Die Situation der (bezahlten) weiblichen Arbeitskräfte in der Ukraine ist außerordentlich prekär. Viele zuvor von Männern dominierte Bereiche haben sich aufgrund der Kriegsrekrutierungen umgehend für weibliche Beschäftigte geöffnet. Obwohl das geschlechtsspezifische Lohngefälle in der Ukraine mit der letzten Mindestlohnerhöhung geschrumpft ist, weil die meisten Mindestlohnempfänger Frauen sind, wurden seit der Invasion keine neueren Statistiken über die Zahl der Frauen auf dem Arbeitsmarkt veröffentlicht. Die größten unmittelbaren Verbesserungen für weibliche Beschäftigte seien eine höhere Entlohnung und eine bessere Regulierung des Gesundheitssektors, konstatiert Olena Tklalich. Unter dem Deckmantel traditioneller Werte und des Schutzes der Frauen bestehe die Gefahr, dass Frauen nach der umfassenden Invasion erneut aus «Männerbranchen» verdrängt würden, um «Platz» für die von der Front zurückkehrenden Männer zu schaffen. Tkalich meint, dass Verbesserungen bei den Gehältern, den Arbeitsbedingungen und dem Arbeitnehmerschutz sowie eine staatliche Überwachung des Arbeitsschutzes (im Gegensatz zur Selbstregulierung der Unternehmen) dazu beitragen könnten, die geschlechtsspezifischen Lohn- und Beschäftigungsunterschiede in der Nachkriegszeit zu verringern.

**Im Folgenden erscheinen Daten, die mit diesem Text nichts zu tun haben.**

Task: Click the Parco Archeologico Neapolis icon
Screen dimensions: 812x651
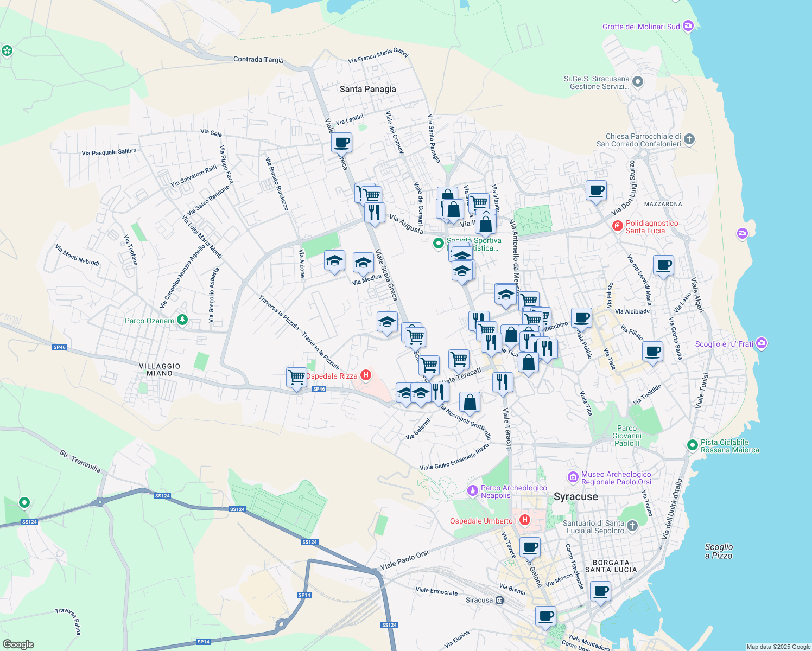Action: point(473,491)
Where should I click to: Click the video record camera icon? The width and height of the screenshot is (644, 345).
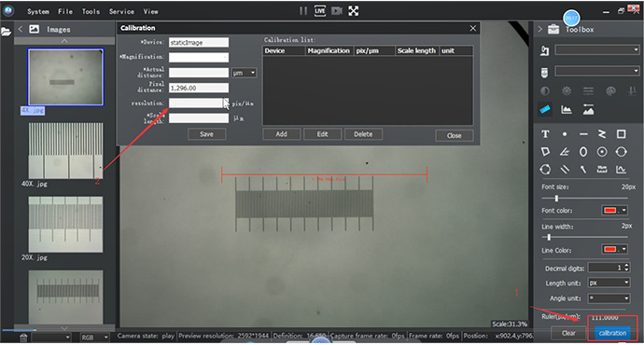pyautogui.click(x=337, y=11)
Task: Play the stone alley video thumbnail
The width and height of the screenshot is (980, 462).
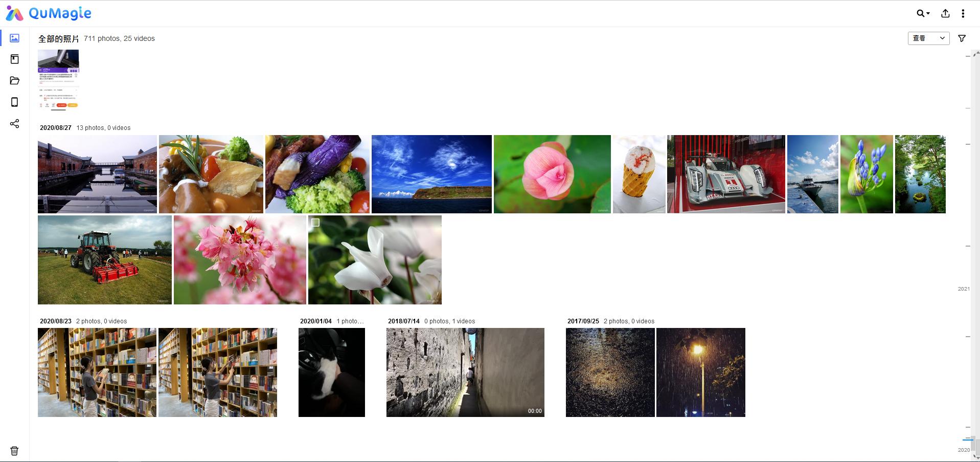Action: point(465,372)
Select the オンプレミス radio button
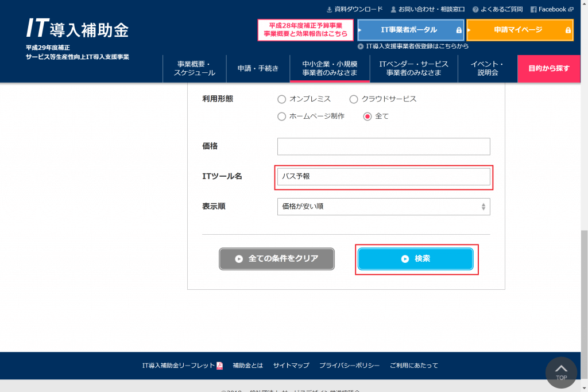 tap(281, 99)
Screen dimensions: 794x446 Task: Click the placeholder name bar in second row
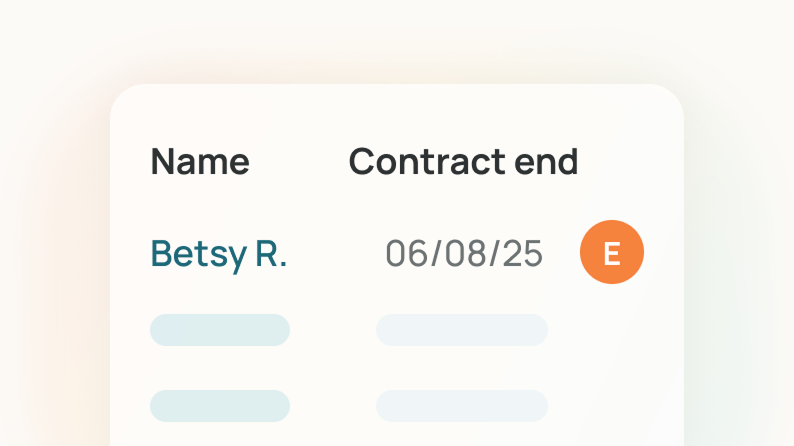[220, 330]
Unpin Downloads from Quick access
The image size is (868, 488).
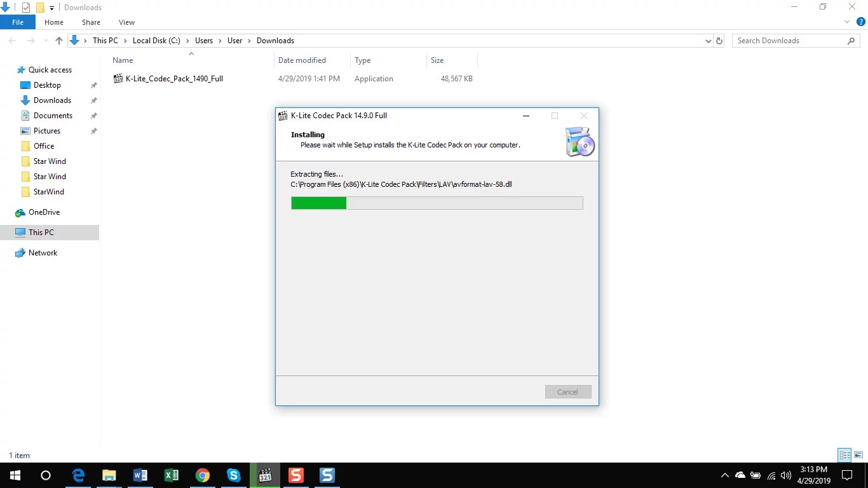coord(93,100)
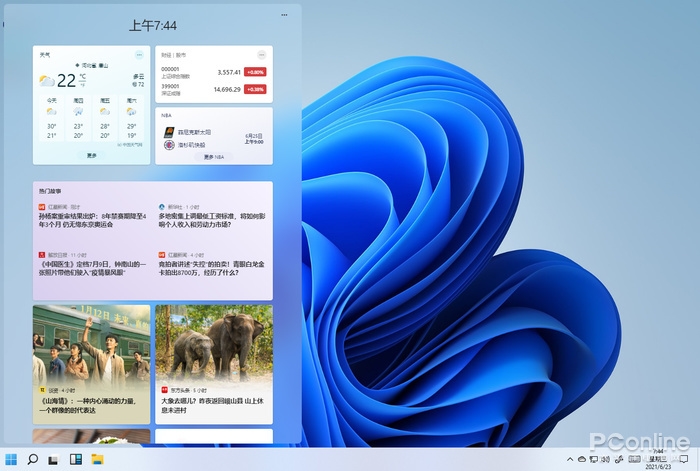Click the 更多 button in weather widget
The width and height of the screenshot is (700, 471).
point(92,156)
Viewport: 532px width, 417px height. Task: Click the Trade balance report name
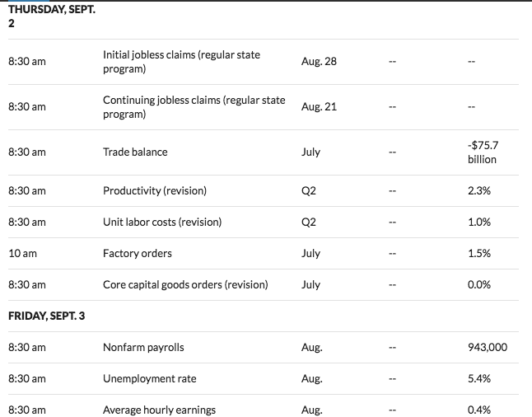tap(135, 152)
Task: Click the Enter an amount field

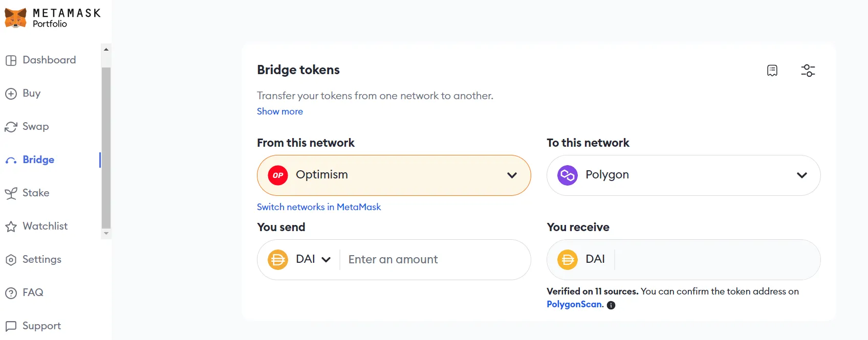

Olena Slobodian analysiert die Lage im Gesundheitssektor seit dessen Reform 2017. Mit Blick auf die finanzielle Ausstattung sieht sie die internationalen Geberländer in der Pflicht. Slobodian erkennt aber auch mögliche Verbesserungen durch eine andere, sozialere Politik der Ukraine. Mehr Druck aus Brüssel könne hilfreich sein; dafür aber müsse die EU endlich Themen der sozialen Gerechtigkeit stärker im Integrationsprozess berücksichtigen.

Die insgesamt elf Beiträge verschiedener Autor*innen befassen sich mit Fragen der Landwirtschaft, der Energie, der Industrie, des Arbeitsrechts, des Wohnungsmarktes, der Frauenbeschäftigung, des Gesundheitswesens und der gewerkschaftlichen Organisierung in der Ukraine. All diese Themen brauchen mehr Aufmerksamkeit und eine bessere, auf Fairness und Solidarität beruhende Politik in der EU. Die Analysen zeigen deutlich die systemischen Herausforderungen auf, vor denen die Ukraine und die EU stehen, aber auch jene Probleme, die durch den Krieg verursacht oder verschärft werden. Darüber hinaus enthalten sie klare Empfehlungen und konkrete Vorschläge für die politischen Entscheidungsträger*innen in Kyjiw und Brüssel. Mit Blick auf die europäische Integration können diese Empfehlungen den Worten der Solidarität Taten folgen lassen – und der ukrainischen Arbeiterklasse eine Perspektive bieten.